Take a look at the LONG list of administration accomplishments posted here -- and then at the almost universally negative comments.
Jonathan says, "I don't care who winds up in congress or the White House, I will never vote for another Democrat." Luke thinks it's not just worthless to have accorded Harvey Milk and Martina Navratilova the same honor as Rosa Parks, it's practically offensive. HIS strategy for speeding up the pace of progress is not to vote. "I'm only 27 and have never missed an election," he writes, "but this year ... I AM SITTING IT OUT!" Roy says, "So the Republicans take back control. BFD."
The more that Jonathan, Luke, Roy, and others manage to spread a message that diminishes and demoralizes, the bleaker become our chances of winning the equality we deserve, and the slower it will come.
This may be maddening, but it is just as true as that Nader's 97,488 wonderfully idealistic Florida voters (who refused to be swayed by tawdry political reality) -- gave us eight years of George W. Bush and the right-wing Supreme Court that will decide marriage. (Gore "lost" Florida by 534 votes.)

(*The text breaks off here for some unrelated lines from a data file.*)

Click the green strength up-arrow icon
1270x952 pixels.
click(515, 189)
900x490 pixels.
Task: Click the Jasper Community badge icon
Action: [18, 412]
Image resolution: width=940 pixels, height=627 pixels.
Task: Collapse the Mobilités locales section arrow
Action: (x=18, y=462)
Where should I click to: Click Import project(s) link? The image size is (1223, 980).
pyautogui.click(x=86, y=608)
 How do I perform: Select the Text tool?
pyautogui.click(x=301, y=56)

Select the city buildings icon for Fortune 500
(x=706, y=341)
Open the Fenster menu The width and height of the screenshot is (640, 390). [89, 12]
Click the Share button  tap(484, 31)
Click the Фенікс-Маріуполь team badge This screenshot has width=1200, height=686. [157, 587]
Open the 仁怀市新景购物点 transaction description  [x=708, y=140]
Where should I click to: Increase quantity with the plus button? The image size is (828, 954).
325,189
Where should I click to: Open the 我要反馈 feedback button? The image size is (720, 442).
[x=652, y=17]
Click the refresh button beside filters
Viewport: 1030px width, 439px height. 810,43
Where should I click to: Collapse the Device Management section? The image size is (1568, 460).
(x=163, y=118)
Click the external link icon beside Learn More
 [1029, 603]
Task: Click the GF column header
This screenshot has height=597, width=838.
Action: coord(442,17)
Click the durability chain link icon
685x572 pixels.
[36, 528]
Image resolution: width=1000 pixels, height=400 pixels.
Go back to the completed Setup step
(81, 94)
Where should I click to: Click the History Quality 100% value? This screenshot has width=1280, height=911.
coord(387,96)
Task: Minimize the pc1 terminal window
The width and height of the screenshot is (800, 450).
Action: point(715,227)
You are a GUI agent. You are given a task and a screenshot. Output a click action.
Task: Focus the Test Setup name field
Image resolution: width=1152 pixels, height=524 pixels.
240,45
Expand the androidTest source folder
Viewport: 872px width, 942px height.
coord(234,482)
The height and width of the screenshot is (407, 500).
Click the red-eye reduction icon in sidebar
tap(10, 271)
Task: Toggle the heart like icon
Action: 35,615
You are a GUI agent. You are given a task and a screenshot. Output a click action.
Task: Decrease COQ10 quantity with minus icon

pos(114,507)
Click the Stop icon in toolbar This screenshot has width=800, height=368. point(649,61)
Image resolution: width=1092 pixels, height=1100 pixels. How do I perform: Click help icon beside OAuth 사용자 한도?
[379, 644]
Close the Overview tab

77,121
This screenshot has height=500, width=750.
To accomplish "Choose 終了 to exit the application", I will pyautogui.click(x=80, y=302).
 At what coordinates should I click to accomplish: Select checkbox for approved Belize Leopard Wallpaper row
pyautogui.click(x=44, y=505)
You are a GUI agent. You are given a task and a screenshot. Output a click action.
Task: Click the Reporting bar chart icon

Does anyone think a Republican Congress would allow pro-LGBT legislation?
Kiss equality goodbye for as long as Republicans hold gavels.
So I ask you to consider: Is the true idealist the one who stands on principle and refuses to help? Or the one who accepts an imperfect reality and actually does help -- while simultaneously marching and lobbying and working every day to persuade the general public of the rightness of our positions?
It's great to support individual pro-equality candidates. We all should. But that alone does not drive marginal voters out to the polls. If anything, all the warring TV ads that candidates have to run turn voters off and keep them home.
OFA -- then known as Obama for America, now called Organizing for America, but with much the same leadership -- has shown that it CAN turn out the vote. Massively.
We'll get only a fraction of Obama's 15 million first-time voters to the polls this November; but if we can boost their turnout by 20% over what it otherwise would have been, that will provide HUGE leverage in close races for House, Senate, mayor, governor, state legislature, city council, school board -- everyplace where the Democrat is almost sure to be more progressive on our issues than the Republican.
Whether you see the glass as half full or half empty, our allies -- from the president on down -- badly need your help in filling it up.